Concurrent Trial dangers

There are broadly three categories of drug-related clinical trials carried out in India. In media discussions they are conflated with each other.

Category A: The first of these, concerning the Supreme Court, is the need for regulation on concurrent or simultaneous phase 2 and phase 3 trials — on substances called new chemical entities/new molecular entities (NCEs/NMEs) discovered abroad . (Phase 1 trials are generally not permitted for entities discovered abroad.) Clinical trial laws were amended in 2005 to “open up” India to international clinical trial research and allow concurrent phase 2 and 3 trials. Before 2005, phase 2 and 3 trials were allowed with a phase lag — that is after their gross safety aspects were somewhat known abroad.

NCEs ought not to be allowed to be tested at the same time as in the West because their serious adverse effects are not even known in the originating countries. Especially for trials within India on NCEs originating abroad, we need sufficient emergency and routine healthcare services, in case the trial participant is seriously affected. Such a back-up is non-existent in most rural areas where many of these trials take place.

The alleged deaths in India following trials on a drug called Rivoraxaban (a blood thinner) in India would not have occurred if the trials had been planned after a mandated lag.

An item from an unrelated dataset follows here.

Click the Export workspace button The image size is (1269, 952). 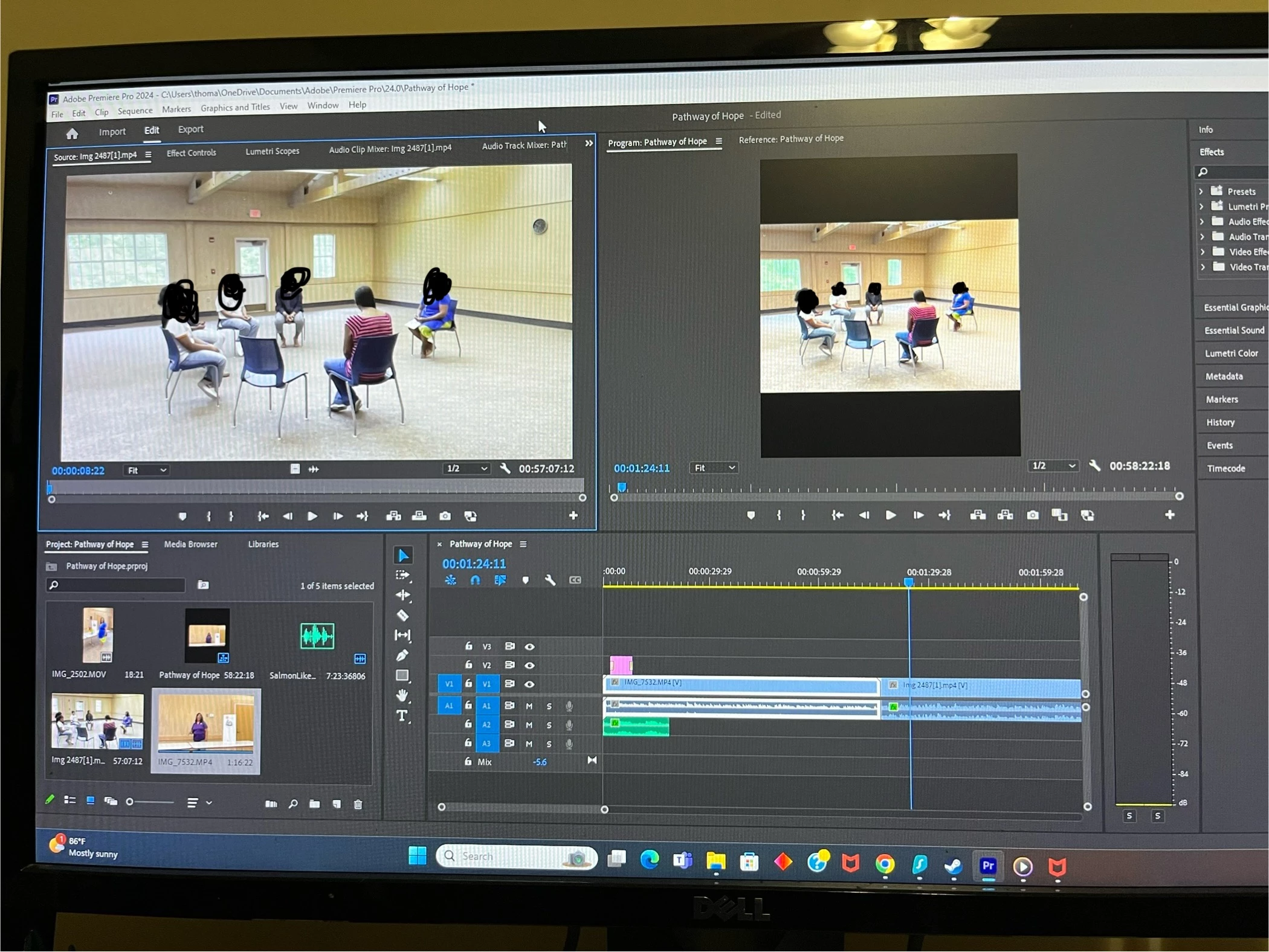click(x=190, y=129)
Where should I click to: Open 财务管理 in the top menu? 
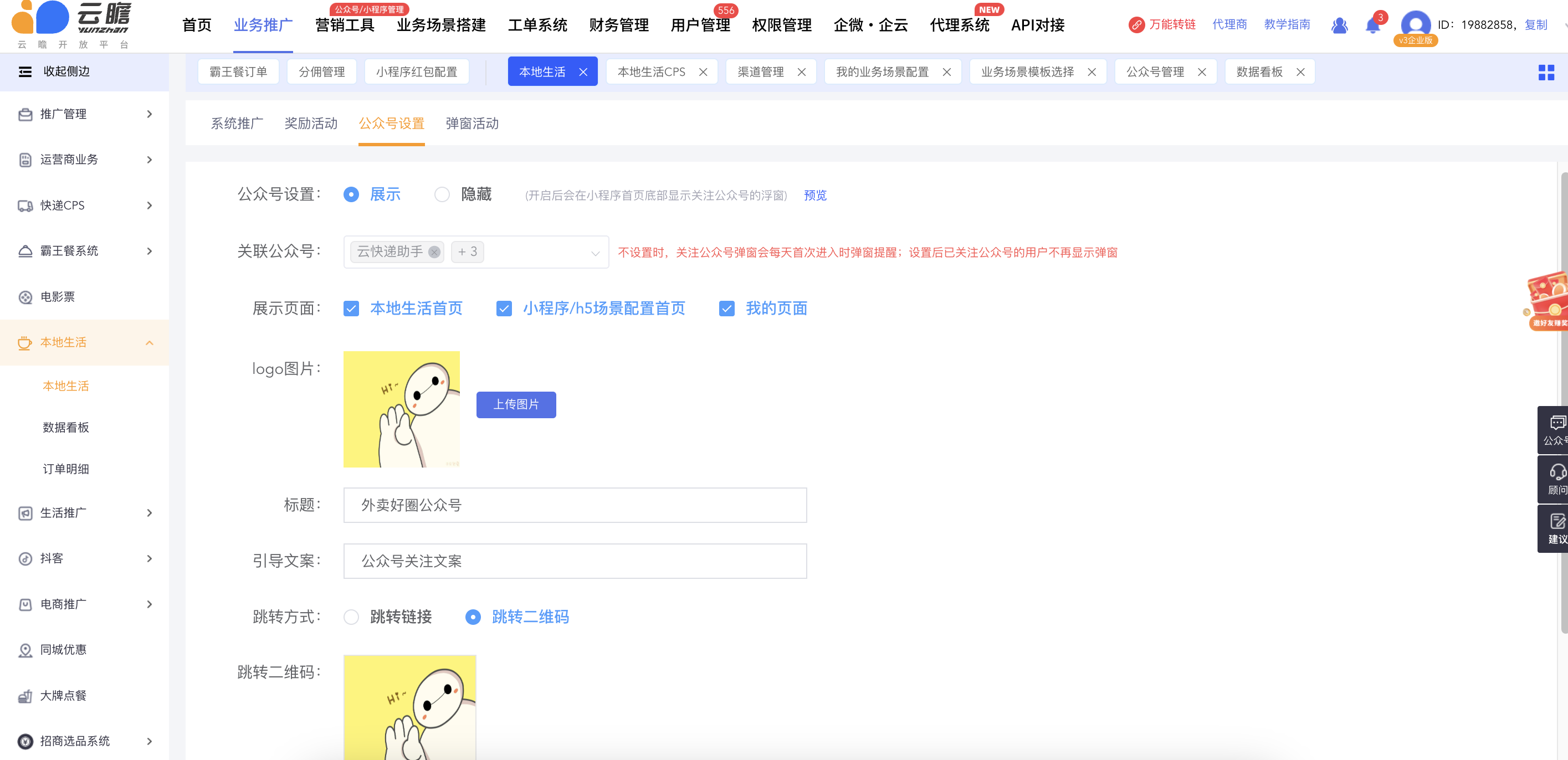pyautogui.click(x=618, y=25)
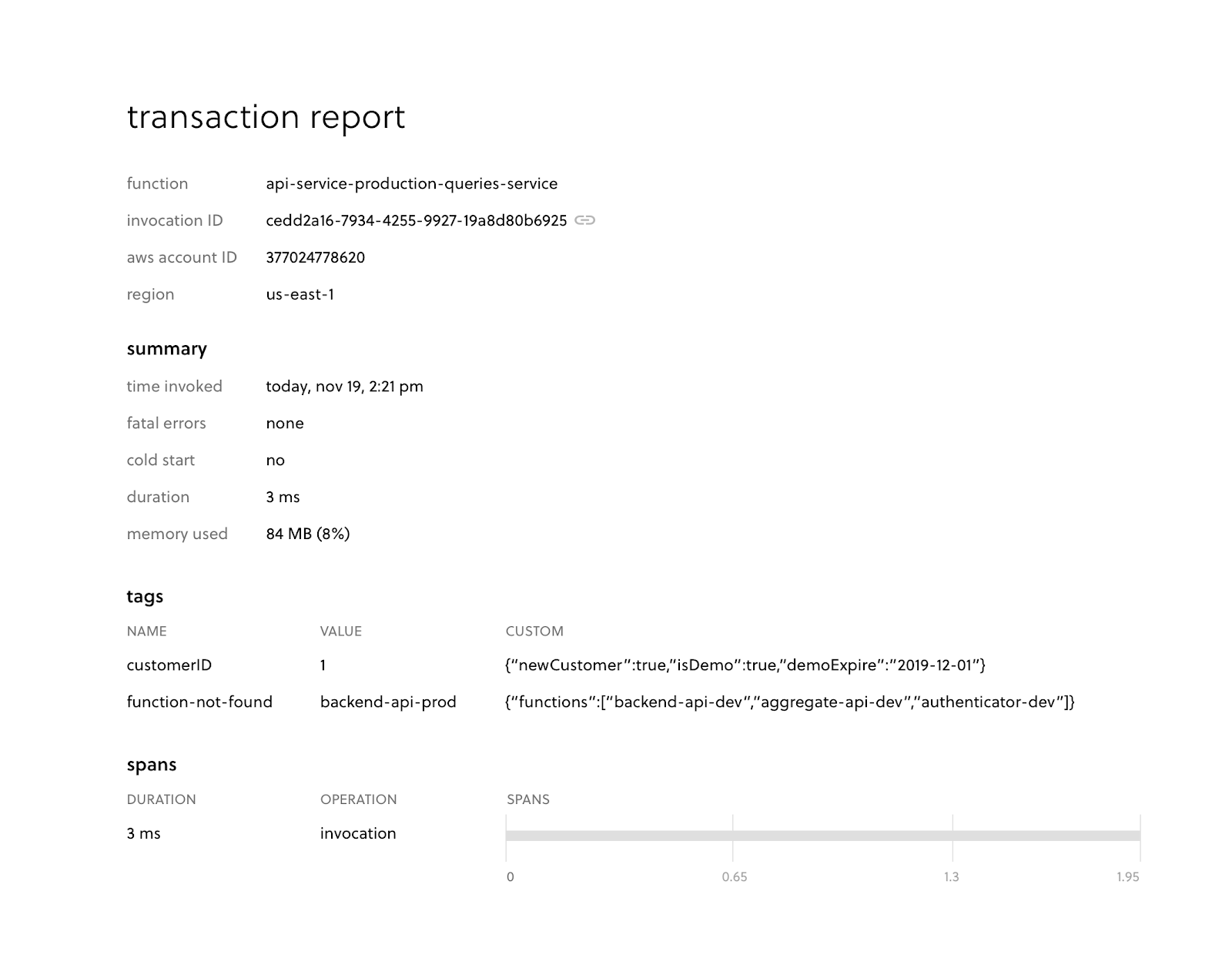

In fact, with data about the deaths abroad (mostly in the US) coming in, the trial would not have been approved in India, had there been a mandated phase lag in conducting phase 2/phase 3 trials.

India has nothing to gain from these concurrent trials — it mostly helps some procedural requirements of Western pharma companies. We will not get the drugs at a concessional price when marketed much later in India.

These trials have been mostly carried out, among others, by middlemen and contract research organisations (CROs) on behalf of Western pharma companies. The beneficiaries in India are the few researchers in academia and CROs.

It does not add to the research capabilities of India.If you don’t let the research on these NCEs be done here, it does not mean they will not be marketed in India or approved abroad. Much of the data collection as part of the drug trial has in any case, to be done in the West.

All the 89 trial-related deaths mentioned above were due to NCEs/NMEs. Notwithstanding these disturbing figures, the Drugs Controller General of India has approved 162 out of a total of 259 applications for trials relating to NCEs between July 3 and August 31 this year.

There is a good case for going back to at least a lag in the conduct of phase 2 and 3 trials on NCEs discovered abroad — if not a complete ban on NCE-related trials with exceptions for emergency conditions like swine flu epidemic and so on.

Accounting for diversity

Category B: All drugs approved in well-regulated countries (that is, successful NCEs originating abroad that have gone on to be approved as drugs with acceptable safety and efficacy) need phase 3 trials in India, and ideally bridging studies for ethnic diversity in India, before being approved for manufacture and/or marketing in India.

The 59th Parliamentary Standing Committee Report is only about these kinds of phase 3 trials — drugs discovered abroad that were approved in India without properly conducted phase 3 trials/pre-approval studies and bridging studies.

Category C: If an NCE/NME is discovered within India, the law does not stop anybody from doing phase 1, 2 and 3 trials in India. Neither do our laws stop any other kind of medical research on various aspects of already approved drugs.

To seek restrictions on Category A trials does not mean we are seeking a ban on Category B and C clinical trials and/or medical research in general. This is disinformation. It looks like the commerce-oriented clinical trial lobby would like us to return to a time of no regulation of clinical trials and no questions asked about human right violations. That is unacceptable.

( The author is with LOCOST, Vadodara and All-India Drug Action Network.)